La reciente aprobación por parte del Parlamento Europeo de la ley para regular la inteligencia artificial ("AI Act") y la actualización de la Política de Inteligencia Artificial impulsada por el Ministerio de Ciencia en Chile son hechos que nos llevan a reflexionar en la forma en que entendemos y queremos moldear el futuro de esta tecnología. La regulación de la inteligencia artificial no es sólo una necesidad ética y social, sino también una oportunidad económica de magnitud histórica. Sin embargo, el desafío radica en equilibrar la regulación, sin caer en la trampa de la sobrerregulación.

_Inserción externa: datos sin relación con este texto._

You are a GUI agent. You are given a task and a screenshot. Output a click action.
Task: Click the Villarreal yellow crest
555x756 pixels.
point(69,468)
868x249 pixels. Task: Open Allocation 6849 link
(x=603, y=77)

Europa, con su "AI Act", busca imponer un marco regulatorio basado en el riesgo, estableciendo restricciones severas en ciertos usos de la inteligencia artificial y exigiendo cumplimientos específicos para otros. Este enfoque, aunque bienintencionado, corre el riesgo de estancar la innovación, limitando la capacidad de la región para competir en el acelerado mercado global de la IA. El Informe McKinsey, que valora el impacto económico de la IA entre 17 y 25 trillones de dólares, con una contribución significativa de la IA generativa, destaca la magnitud de la oportunidad que Europa podría desaprovechar si se deja llevar por una regulación excesivamente cautelosa.
Chile, a menor escala, se encuentra en una encrucijada similar, buscando actualizar su política de inteligencia artificial a través de la consulta pública. Este proceso representa una oportunidad para aprender de los errores y aciertos de otros, diseñando un marco que fomente la innovación, mientras protege los derechos y la seguridad de los ciudadanos.

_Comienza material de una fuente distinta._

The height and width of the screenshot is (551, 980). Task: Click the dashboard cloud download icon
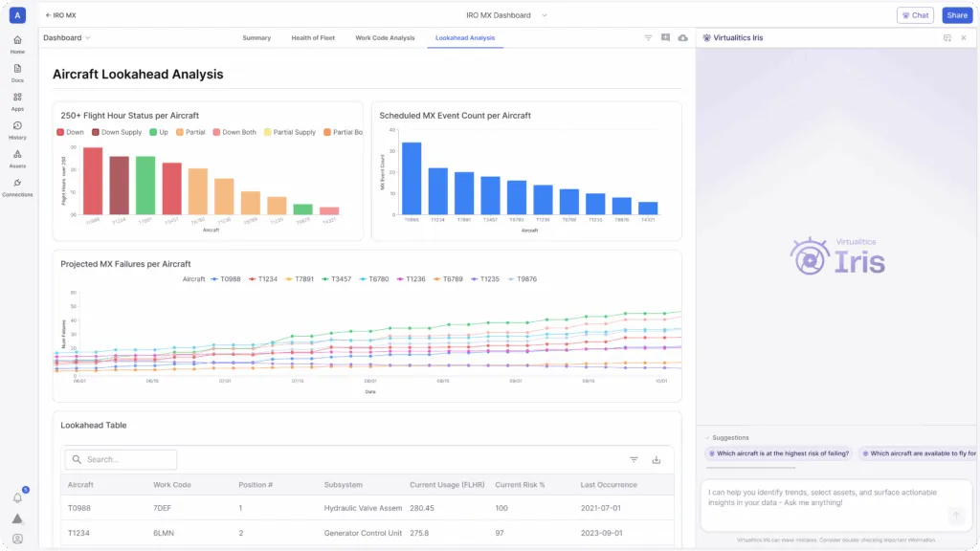click(682, 38)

Para lograr esto, es esencial adoptar un enfoque pragmático y basado en evidencia, uno que permita la adaptabilidad y la revisión continua a medida que nuestra comprensión de la inteligencia artificial y sus impactos evoluciona. Es imperativo construir un ecosistema en el que la regulación sirva como una guía y no como un obstáculo insuperable para la innovación. Esto significa establecer mecanismos de gobernanza que sean lo suficientemente flexibles para adaptarse a los rápidos avances tecnológicos, mientras se mantienen firmes en los principios de ética y justicia.

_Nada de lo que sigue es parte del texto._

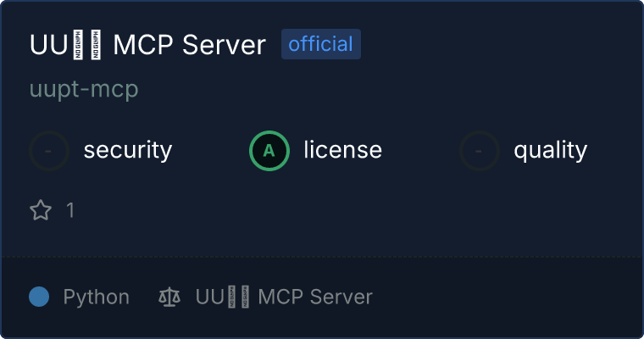Image resolution: width=644 pixels, height=339 pixels.
Task: Click the quality label
Action: pyautogui.click(x=551, y=150)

La manera en que elijamos regular la inteligencia artificial hoy definirá el paisaje económico, social y político del mañana. La invitación es que abordemos este desafío con una mente abierta, centrada en fomentar un entorno que maximice el potencial de la IA para el bien común, asegurando al mismo tiempo que sus aplicaciones sean justas, seguras y beneficiosas para todos. La sobrerregulación es una trampa que debemos evitar, si queremos que la inteligencia artificial sea un motor de progreso y no un freno para la innovación.